In the 1980’s Raymond Carver was the scourge of creative writing professors. It’s not that they necessarily had anything against the short story master; it’s just that too many of their students tried to imitate him. Early in his career Carver was labeled a “minimalist.” His style is sparse and deceptively simple. He uses few figures of speech, and very little description. Many of his stories are “dialogue heavy.” Critics threw him into the same camp as Hemingway, the other end of the spectrum from Lessing or Pynchon. Writing students ate him up. He just seemed so easy. Carver never embraced the term “minimalist.” He wasn’t into that “tip of the iceberg thing” Hemingway went on about. He maintained that his “simple” style was an attempt to recreate the limited viewpoint of an alcoholic. Like their creator, many early Carver protagonists struggled with substance abuse. They wouldn’t bother to “see” a setting, or specific details. Their minds are too preoccupied with the daily battle with the bottle.
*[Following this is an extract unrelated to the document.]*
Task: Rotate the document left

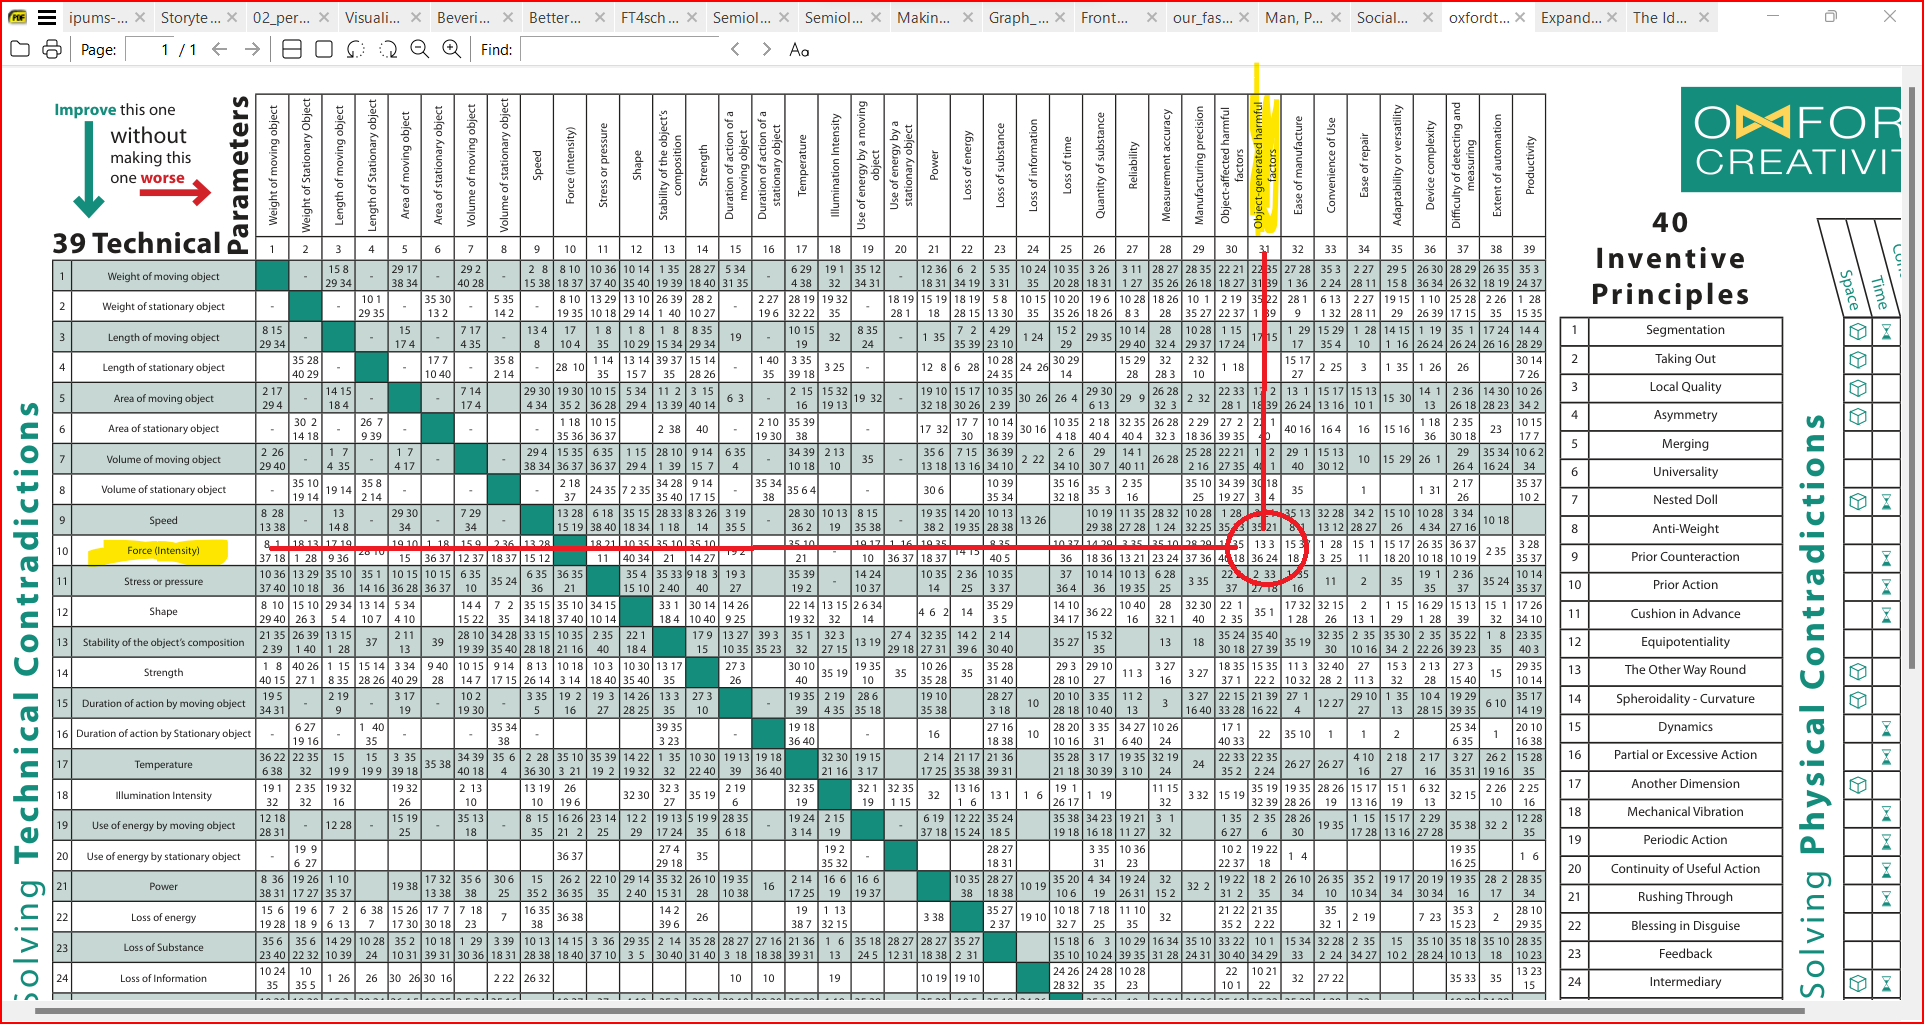Action: tap(356, 49)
Unfortunately (or fortunately, depending on how you look at it), the typical protagonist showing his junk in a creative writing workshop wasn’t an alcoholic. Students attempted to emulate Carver’s style for no other reason than it seemed easy. But like modern painting, it’s not as simple as it looks. MFA programs started churning out “cookie cutter” stories, composed by “cookie cutter” writers. In 1989, C. Michael Curtis, then fiction editor for The Atlantic Monthly, visited my fiction workshop at Wichita State and implored us not to follow suit. (MFA programs are still accused of producing an endless stream of writers that all sound the same.)
I like to think I took Curtis’s advice to heart. Still, I love Carver, and there are glimpses of my admiration of him in Halibut Rodeo. Stylistically, “A Man Loves His Cat” comes closest to a Carveresque story. But I pay most conscious homage to him in “King Salmon.” This story within a story recounts one man’s relationship with the Slime-Line Queen. Like many of Carver’s protagonists he is a recovering alcoholic. At the beginning, he invites his sponsor over for a meal of King Salmon. While they’re eating, I adopt the tone Carver uses in the dinner scene in “Cathedral,” justifiably his most famous story. After the two men devour the fish, the protagonist relates his attempt to win back the Slime-Line Queen by driving from North Dakota to Homer, Alaska, diamond ring in tow. Like so many of Carver’s anti-heroes, he doesn’t achieve his goal. True understanding is often just out of reach for Carver’s characters. The Slime Line Queen becomes an almost mystical character in the book, despite her harsh past. For many readers of the book she is a favorite character, even though she never appears as protagonist. Maybe even for me, her creator, she’s beyond full comprehension.